The first quarter was maligned by several factors that brought about a surge in the fear gauge, the VIX. Be it the geopolitical rhetoric or FANG unwind, it was enough to keep the VIX above 15 for most of the quarter. According to WSJ Market Data Group, the VIX posted its biggest quarterly rise, up 81% since it jumped in the third-quarter of 2011 following Standard & Poor’s historical downgrade of the U.S. credit rating and European debt-crisis fears.  Given the propensity of market moving headlines spurring the VIX of late, coming out of the White House, investors are prepping for earnings season.
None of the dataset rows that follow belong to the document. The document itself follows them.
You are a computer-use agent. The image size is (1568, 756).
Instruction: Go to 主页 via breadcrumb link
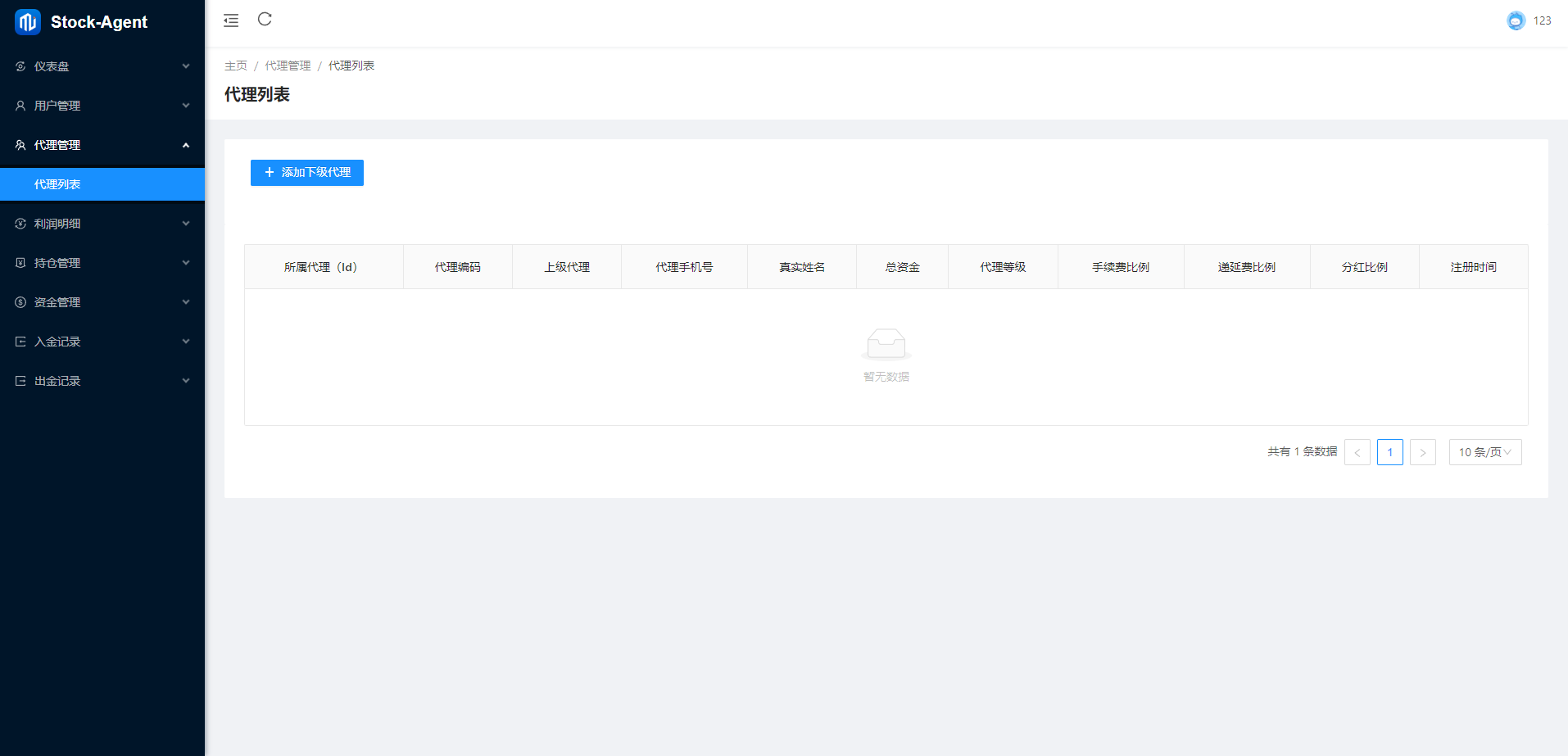(x=236, y=66)
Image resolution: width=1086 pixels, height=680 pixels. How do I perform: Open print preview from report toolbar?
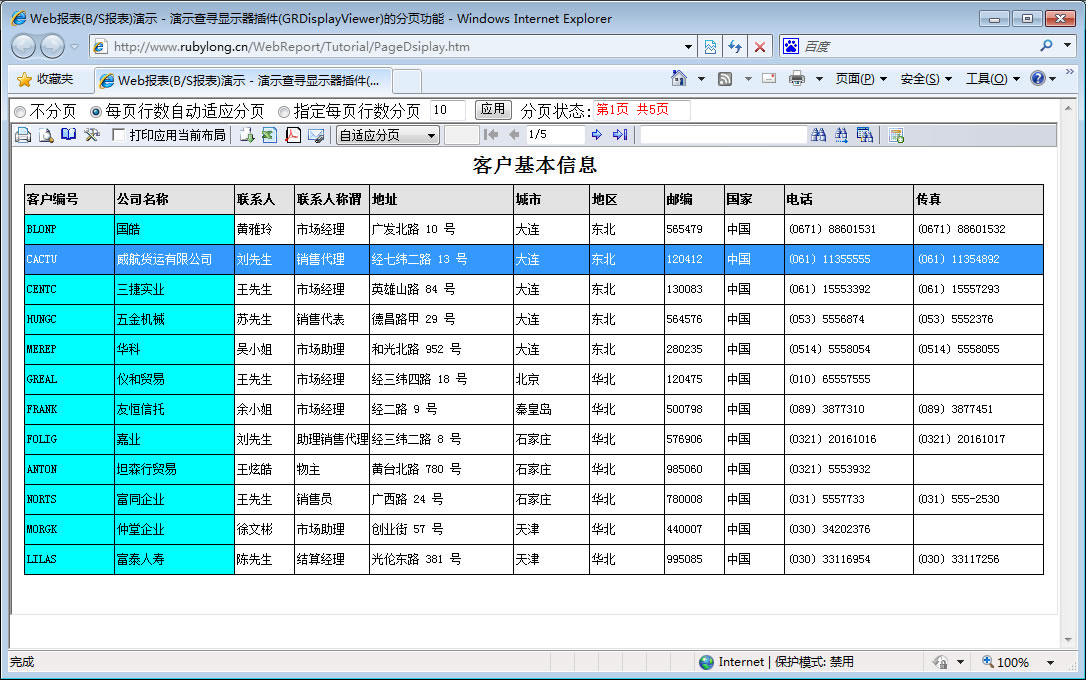click(x=46, y=135)
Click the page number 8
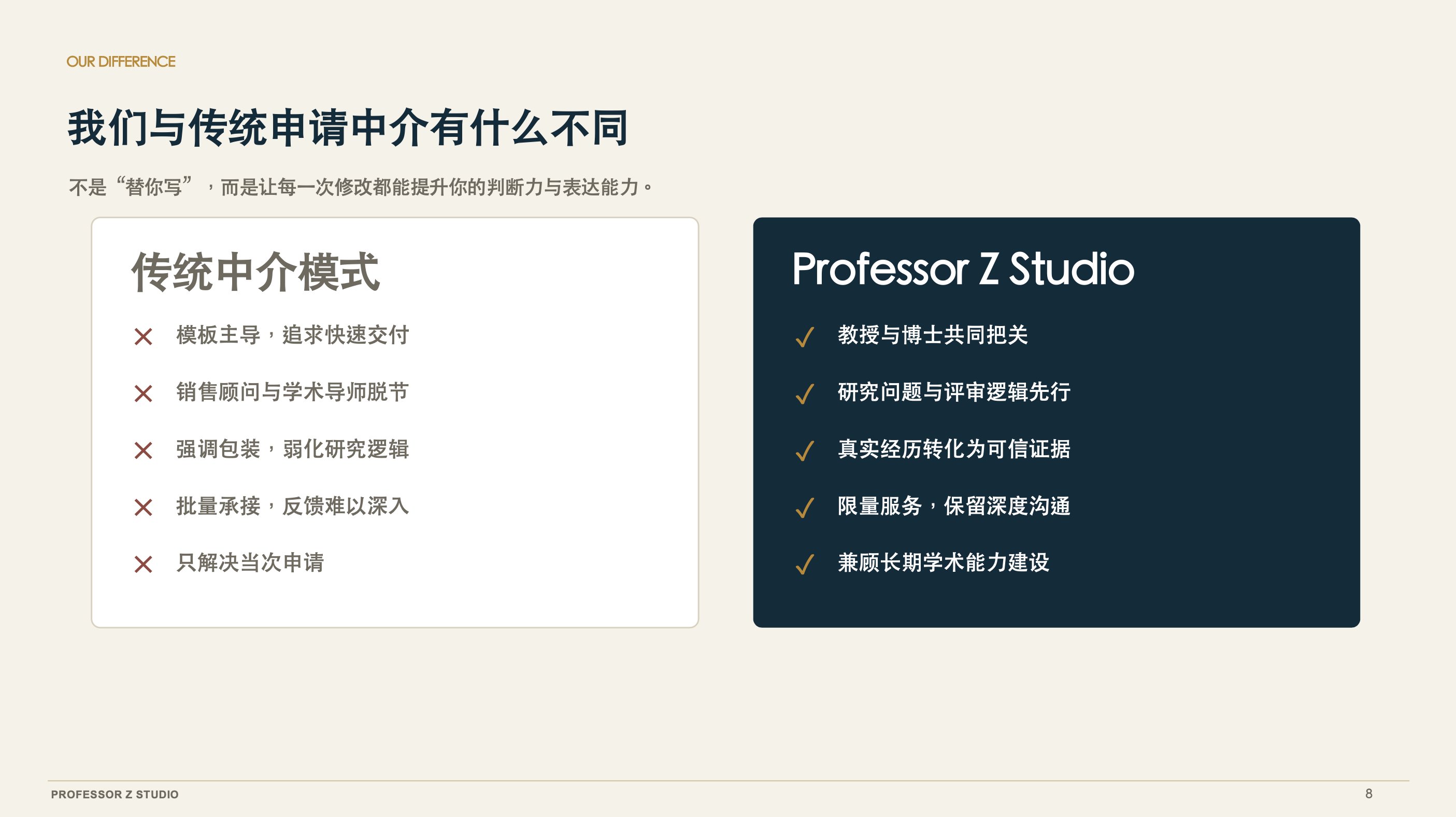 pos(1368,793)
Expectations are high for Q1 2018 earnings. They have been ramping higher through the Q4 2017 period and as corporations delivered strong results coupled with guidance that showed growth for 2018. S&P 500 companies are expected to post a 17.3% increase in earnings for fiscal 2018, according to analysts surveyed by FactSet.  That would mark its strongest annual earnings growth since 2010. If we take a look at Thomson Reuters, Lipper earnings forecast for the S&P 500, the results are expected to be even stronger. First quarter earnings are expected to increase 18.5% from Q1 2017. Excluding the energy sector, the earnings growth estimate declines to 16.7 percent.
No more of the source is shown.